_TEXT EXCERPT:_
▼

# Sort of a rant about my instructor



## LifeInTheIrons (Mar 28, 2015)

Hello there guys. I had a riding lesson today and just became very frustrated with my instructor. Now, before you tell me straight away to go find a new trainer, let me explain something to you: 1). She is a good horse trainer but isn't great around people. 2). There are very few trainers that are close enough to my house for me to go to, and she is the only one I am able to afford.

So, I can't get a new trainer, but here is my problem: She is always, ALWAYS so negative and pessimistic. At my last show, I mentioned to her a nice comment from the judge on my dressage test score sheet. She immediately went off on me about how "The nice comments don't matter. You should only be focusing on the bad ones, because those are the only things that help you learn," and so on. I get that the judge's comments are to help you learn. But I also don't think that I should ONLY be focusing on the bad aspects of my test. 

Other comments she make to me include, "Your horse isn't good enough to do this class at the show," or, "If he steps on his lead rope while you're grazing him, he'll step on it and freak out and kill himself, and it'll be your fault." Come on, really? If I want to do a class at a horse show, I can do it if I want. Showing is supposed to be about having fun and trying new things, after all. Also, I'm not careless and negligent enough to let my horse get all tangled in his lead rope. My horse has stepped on his rope before, yes, but whose horse hasn't? I just move him over a step and boom, all better, he's not on the rope anymore. I guess all I'm saying is, I wish she would explain things to me less negatively, for example, why can't she just say "Be careful he doesn't step on his rope, or he could get hurt," instead of saying he'll kill himself and it'll be my fault?

▲

_EXERCISE TASK 1:_ Lay out the listing, from its first line through the line containing "tap(265, 727)", as a JSON list of strings with one string per line and blank lines left out. Leave the pictures out of the answer.

_RECORDS FOR THE EXERCISE:_
▼

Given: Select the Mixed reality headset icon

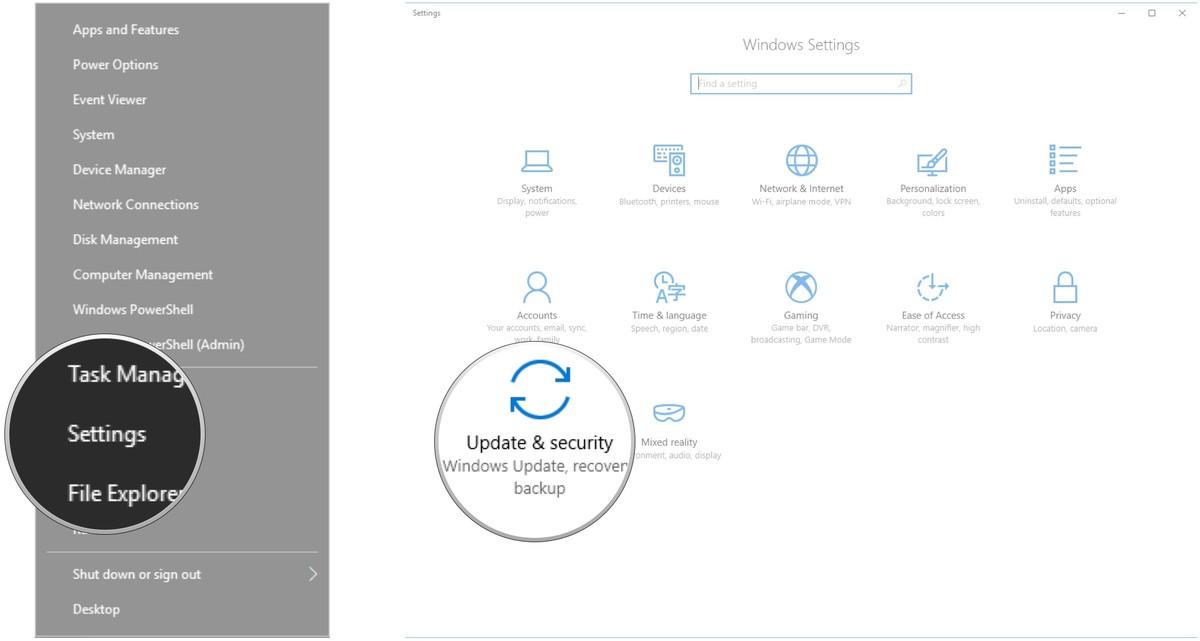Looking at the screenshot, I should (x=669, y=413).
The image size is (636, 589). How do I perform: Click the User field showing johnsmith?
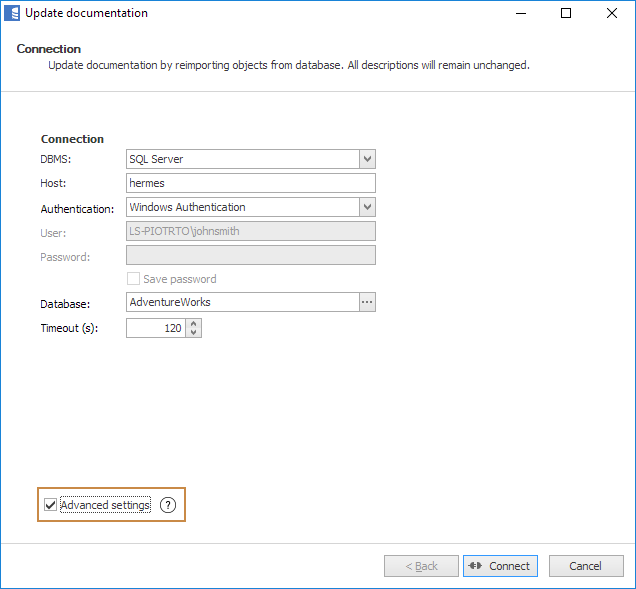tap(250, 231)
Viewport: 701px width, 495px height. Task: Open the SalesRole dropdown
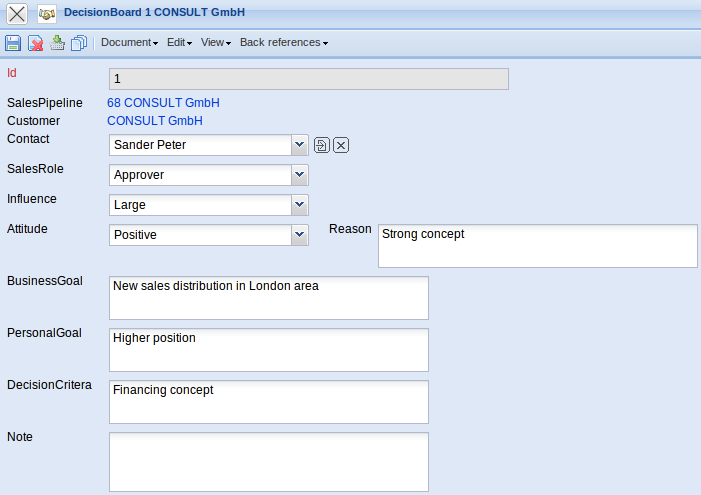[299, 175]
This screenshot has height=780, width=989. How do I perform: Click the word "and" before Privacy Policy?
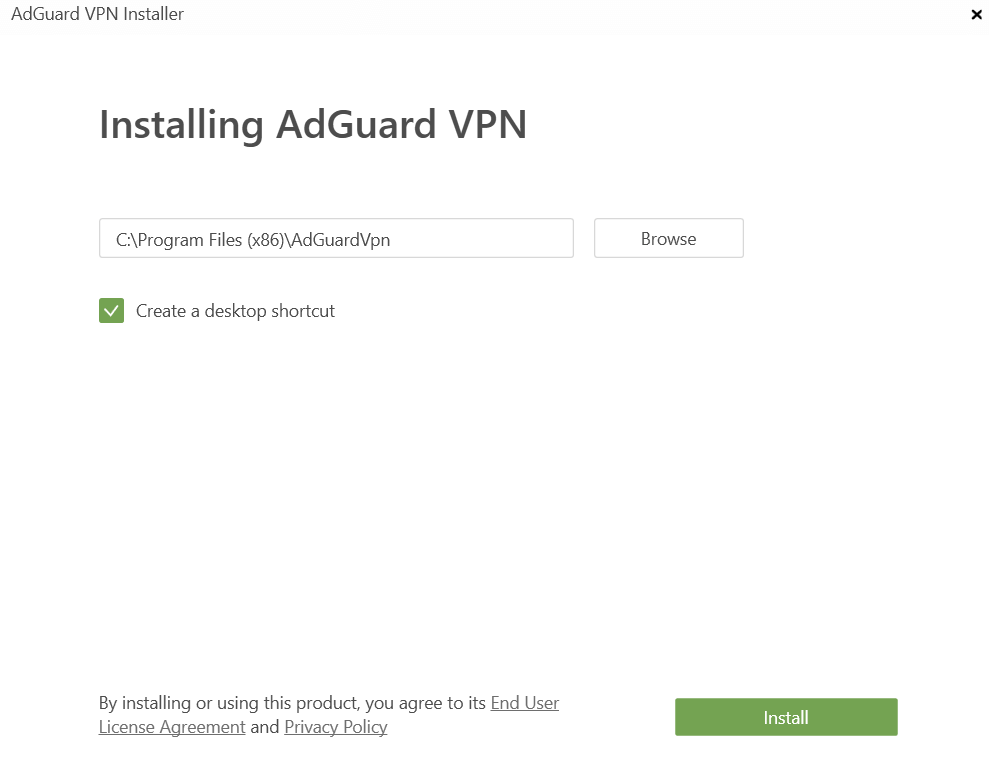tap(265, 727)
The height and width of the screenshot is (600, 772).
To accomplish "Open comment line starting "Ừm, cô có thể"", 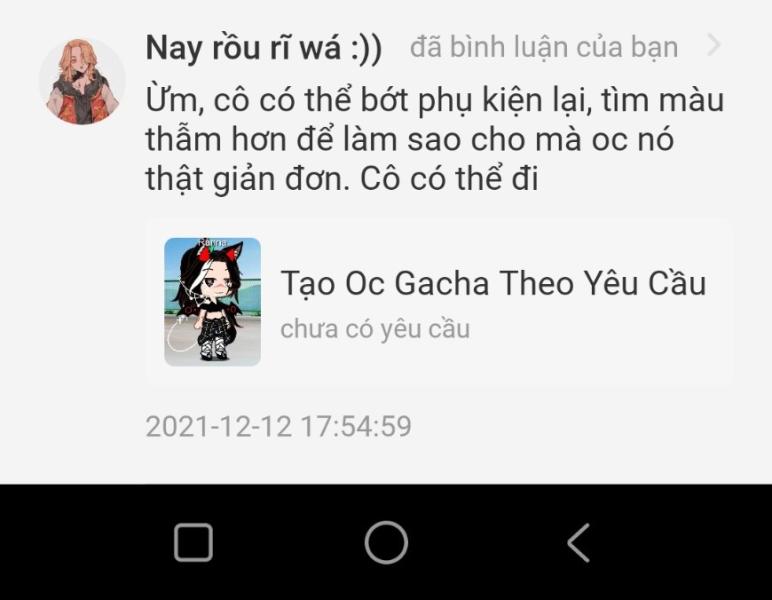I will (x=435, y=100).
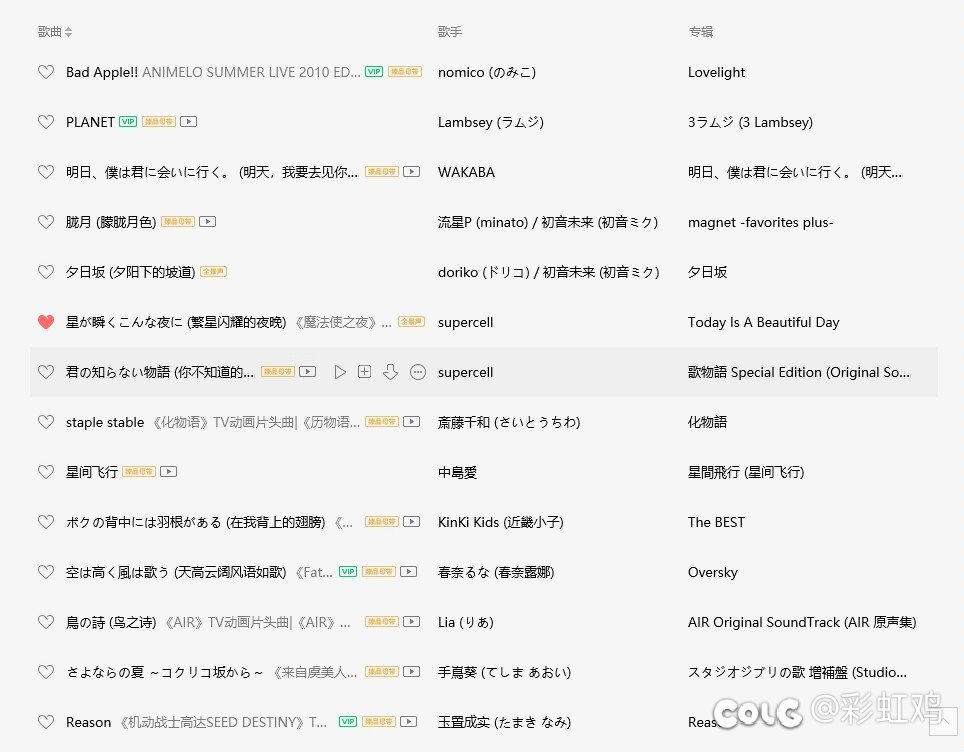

▲

_EXERCISE TASK 2:_ Carry on the forum post about the negative riding instructor from where it stops.

_TASK OUTPUT 1:_
[
  "Given: Select the Mixed reality headset icon",
  "Looking at the screenshot, I should (x=669, y=413).",
  "The image size is (636, 589). How do I perform: Click the User field showing johnsmith?",
  "tap(250, 231)",
  "Viewport: 701px width, 495px height. Task: Open the SalesRole dropdown",
  "[299, 175]",
  "This screenshot has height=780, width=989. How do I perform: Click the word \"and\" before Privacy Policy?",
  "tap(265, 727)"
]

_TASK OUTPUT 2:_
Thanks for listening to my rant . Any advice is appreciated


----------



## ducky123 (May 27, 2014)

LifeInTheIrons said:


> Showing is supposed to be about having fun and trying new things, after all.


It sounds like you and your trainer have different goals for *you*. When I'm working with someone, showing is about winning because winning is fun and losing (when your horse is capable of winning) just plain sucks. And the very last place I want someone to "try new things" is at the show. At the show we ONLY do what we practiced (and practiced and practiced).


----------



## tinyliny (Oct 31, 2009)

what makes her such a good trainer? to me, a good trainer trains the hrose NOT to freak if he steps on the leadrope, so it's not an issue.


----------



## waresbear (Jun 18, 2011)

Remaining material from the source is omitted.